A significant research component of the studio will address materials and evaluation criteria for them, photovoltaics, transport issues (Fuller's famous question: madam, how much does your house weigh?), assembly issues (how much can 1, 2 and 4 people carry), factory fabrication, systems and controls technology within domestic space. Research will be carried through into design of micro::macro assemblies.

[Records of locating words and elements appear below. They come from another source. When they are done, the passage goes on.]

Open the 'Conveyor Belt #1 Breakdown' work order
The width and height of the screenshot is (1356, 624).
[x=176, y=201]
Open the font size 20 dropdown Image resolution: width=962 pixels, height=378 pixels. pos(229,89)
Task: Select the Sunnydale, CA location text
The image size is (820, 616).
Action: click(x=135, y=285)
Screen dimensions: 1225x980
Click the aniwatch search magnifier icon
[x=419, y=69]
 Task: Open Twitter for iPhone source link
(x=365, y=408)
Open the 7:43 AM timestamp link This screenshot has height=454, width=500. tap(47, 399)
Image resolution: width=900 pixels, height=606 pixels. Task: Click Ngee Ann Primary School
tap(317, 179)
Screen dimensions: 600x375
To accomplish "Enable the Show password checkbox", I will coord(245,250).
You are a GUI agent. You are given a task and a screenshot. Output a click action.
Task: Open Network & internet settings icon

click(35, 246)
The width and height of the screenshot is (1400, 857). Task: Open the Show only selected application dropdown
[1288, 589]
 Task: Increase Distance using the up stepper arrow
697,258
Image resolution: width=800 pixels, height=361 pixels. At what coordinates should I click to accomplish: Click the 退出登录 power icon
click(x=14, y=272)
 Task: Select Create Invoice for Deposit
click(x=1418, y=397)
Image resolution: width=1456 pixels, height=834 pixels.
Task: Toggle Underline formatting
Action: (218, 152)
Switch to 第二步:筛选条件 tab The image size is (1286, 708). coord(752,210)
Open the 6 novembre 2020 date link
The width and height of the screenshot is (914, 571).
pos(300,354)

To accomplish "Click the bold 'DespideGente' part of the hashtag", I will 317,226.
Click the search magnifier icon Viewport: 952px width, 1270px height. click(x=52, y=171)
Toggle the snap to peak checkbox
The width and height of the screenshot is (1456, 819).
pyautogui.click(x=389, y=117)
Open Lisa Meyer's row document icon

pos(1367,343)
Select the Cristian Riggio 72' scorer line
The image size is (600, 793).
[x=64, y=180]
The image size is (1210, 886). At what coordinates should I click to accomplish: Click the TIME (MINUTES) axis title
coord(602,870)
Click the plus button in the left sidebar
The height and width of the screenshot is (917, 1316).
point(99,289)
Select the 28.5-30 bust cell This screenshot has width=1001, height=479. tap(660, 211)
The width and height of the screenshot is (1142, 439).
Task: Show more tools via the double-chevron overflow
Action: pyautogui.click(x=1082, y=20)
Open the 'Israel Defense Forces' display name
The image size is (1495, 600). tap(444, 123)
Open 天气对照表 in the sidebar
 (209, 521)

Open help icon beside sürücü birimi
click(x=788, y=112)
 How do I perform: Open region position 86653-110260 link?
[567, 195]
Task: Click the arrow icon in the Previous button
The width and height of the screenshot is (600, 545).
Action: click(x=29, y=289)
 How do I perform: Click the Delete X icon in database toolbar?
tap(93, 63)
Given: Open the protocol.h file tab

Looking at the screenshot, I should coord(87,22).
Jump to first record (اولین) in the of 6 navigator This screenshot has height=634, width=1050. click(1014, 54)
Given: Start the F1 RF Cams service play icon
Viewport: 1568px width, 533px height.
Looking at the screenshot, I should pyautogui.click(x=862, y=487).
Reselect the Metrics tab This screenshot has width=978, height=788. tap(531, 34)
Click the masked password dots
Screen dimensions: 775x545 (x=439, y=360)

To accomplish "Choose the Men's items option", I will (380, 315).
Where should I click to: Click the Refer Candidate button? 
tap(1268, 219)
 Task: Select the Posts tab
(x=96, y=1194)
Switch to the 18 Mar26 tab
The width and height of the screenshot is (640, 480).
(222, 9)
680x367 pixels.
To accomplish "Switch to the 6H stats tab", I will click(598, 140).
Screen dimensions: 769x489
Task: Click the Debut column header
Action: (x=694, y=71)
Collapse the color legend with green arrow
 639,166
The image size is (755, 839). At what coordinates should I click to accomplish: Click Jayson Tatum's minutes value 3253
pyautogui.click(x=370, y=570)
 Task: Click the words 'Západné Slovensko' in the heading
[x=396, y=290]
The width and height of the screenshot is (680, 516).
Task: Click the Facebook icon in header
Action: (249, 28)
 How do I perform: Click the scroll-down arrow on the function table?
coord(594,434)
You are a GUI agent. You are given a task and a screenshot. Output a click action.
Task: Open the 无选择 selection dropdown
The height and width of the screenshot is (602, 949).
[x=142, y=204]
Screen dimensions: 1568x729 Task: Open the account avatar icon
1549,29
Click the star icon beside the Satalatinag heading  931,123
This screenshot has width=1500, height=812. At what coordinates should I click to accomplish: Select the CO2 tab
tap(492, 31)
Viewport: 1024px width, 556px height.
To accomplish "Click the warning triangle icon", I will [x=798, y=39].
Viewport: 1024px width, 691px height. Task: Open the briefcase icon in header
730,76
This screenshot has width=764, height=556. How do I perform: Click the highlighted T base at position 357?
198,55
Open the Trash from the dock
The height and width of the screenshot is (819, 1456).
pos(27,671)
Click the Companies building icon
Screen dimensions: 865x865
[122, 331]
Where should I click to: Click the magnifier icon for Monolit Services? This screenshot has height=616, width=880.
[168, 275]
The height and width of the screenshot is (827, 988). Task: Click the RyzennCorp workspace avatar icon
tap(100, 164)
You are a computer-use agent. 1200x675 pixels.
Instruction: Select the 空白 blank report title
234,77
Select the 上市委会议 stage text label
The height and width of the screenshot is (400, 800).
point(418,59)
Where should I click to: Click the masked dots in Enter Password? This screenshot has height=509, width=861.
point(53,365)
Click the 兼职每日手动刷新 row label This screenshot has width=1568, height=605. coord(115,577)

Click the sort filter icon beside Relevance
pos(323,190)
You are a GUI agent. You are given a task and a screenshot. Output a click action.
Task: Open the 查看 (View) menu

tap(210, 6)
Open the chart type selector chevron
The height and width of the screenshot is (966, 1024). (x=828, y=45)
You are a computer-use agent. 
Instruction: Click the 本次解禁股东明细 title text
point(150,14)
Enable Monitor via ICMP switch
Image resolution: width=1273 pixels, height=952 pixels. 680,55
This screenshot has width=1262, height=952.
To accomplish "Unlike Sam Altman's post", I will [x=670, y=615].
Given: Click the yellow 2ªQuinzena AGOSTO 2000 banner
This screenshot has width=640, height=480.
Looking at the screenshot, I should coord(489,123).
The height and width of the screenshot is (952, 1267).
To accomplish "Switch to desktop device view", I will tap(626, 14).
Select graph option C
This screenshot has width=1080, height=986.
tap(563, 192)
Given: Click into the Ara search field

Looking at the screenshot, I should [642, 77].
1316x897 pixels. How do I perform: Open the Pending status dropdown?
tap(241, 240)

Students will develop full-scale mock-ups of innovative wall, roof and floor assemblies for testing construction sequence, material tolerance, weathering, and thermal efficiency; these assemblies will be installed and/or constructed on site for evaluation and community discussion.

We will consider relationships between:
VENTILATION + INSULATION
ENERGY HARVESTING + ENERGY DISTRIBUTION
SITING + SHIPPING
SHADING + LIGHTING
DAY + NIGHT
MATERIALS + METHODS
PRECEDENT + PROGRAM

SCHEDULE

week
1 INTRODUCTION: SKINS - BETWEEN INSIDE AND OUT
(dual studio)
3 RESEARCH SCENARIOS FOR SMALL PORTABLE DWELLINGS
4 ASSEMBLY #1 : MICRO + MACRO
7 SCHEMATIC DESIGN COMPETITION
10 ROUND 1 SCHEMES + ASSEMBLIES, ENGINEERS ANALYSIS BEGINS
12 ROUND 2 SCHEMES + ASSEMBLIES, ASSEMBLY FINAL PROTOTYPING

OPEN PEDAGOGY :

One of the principles of collaboration is shared work - to co-labor.
To fully collaborate, we must establish tactics to communicate, that is:
an Open Work demands methodologies for exchange:

  • weblog: a cross-referenced online research log to facilitate inquiry, documentation and communication internally as well as to the public - an online, organism framed around the possibilities of the project.
  • partnerships: with the Solar Decathlon team, faculty leaders and other advisors in all disciplines: architecture, interiors, landscape, planning, structures, material science, energy + systems, construction science, education, marketing...
  • advisory groups from SD2002, SD2005 and Design>Build>Texas teams will meet with us regularly to draw on collective intelligence within the school to reflect on past projects
  • community meetings: the studio will engage actual clients or client groups in the community, and will meet regularly with them for feedback
  • open competition: the wider school community is invited to participate in a competition for schematic design proposals to be due at the end of Spring Break, with schemes exhibited and prizes awarded.